◆ **RECORDS SHOWN**:

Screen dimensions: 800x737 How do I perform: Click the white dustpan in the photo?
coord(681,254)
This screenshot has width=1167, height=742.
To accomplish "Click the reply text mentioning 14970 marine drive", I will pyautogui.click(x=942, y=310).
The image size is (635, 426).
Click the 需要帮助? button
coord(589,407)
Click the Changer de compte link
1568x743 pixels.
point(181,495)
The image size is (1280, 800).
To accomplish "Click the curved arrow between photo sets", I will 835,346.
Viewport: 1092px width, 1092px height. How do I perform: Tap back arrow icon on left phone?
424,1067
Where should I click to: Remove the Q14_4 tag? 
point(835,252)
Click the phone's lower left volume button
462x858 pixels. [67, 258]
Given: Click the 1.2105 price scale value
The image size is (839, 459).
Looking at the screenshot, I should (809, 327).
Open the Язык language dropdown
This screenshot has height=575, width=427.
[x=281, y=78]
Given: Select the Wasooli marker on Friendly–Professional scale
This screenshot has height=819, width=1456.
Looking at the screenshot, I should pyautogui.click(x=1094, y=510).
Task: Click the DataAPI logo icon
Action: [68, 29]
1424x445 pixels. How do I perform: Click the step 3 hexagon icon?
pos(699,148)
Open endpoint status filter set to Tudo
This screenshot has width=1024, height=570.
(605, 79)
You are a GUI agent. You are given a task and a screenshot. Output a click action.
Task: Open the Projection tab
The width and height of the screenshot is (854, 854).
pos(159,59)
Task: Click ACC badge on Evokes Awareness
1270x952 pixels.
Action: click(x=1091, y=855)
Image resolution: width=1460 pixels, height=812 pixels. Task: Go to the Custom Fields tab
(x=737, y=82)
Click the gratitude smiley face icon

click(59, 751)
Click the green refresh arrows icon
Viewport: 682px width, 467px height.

◆ **YOUR ASSIGNMENT**: Go line by line through the material above and return each one that includes "will".

◆ **RESULT FOR THIS EXERCISE**:
To accomplish "Click the reply text mentioning 14970 marine drive", I will pyautogui.click(x=942, y=310).
To accomplish "Click the curved arrow between photo sets", I will 835,346.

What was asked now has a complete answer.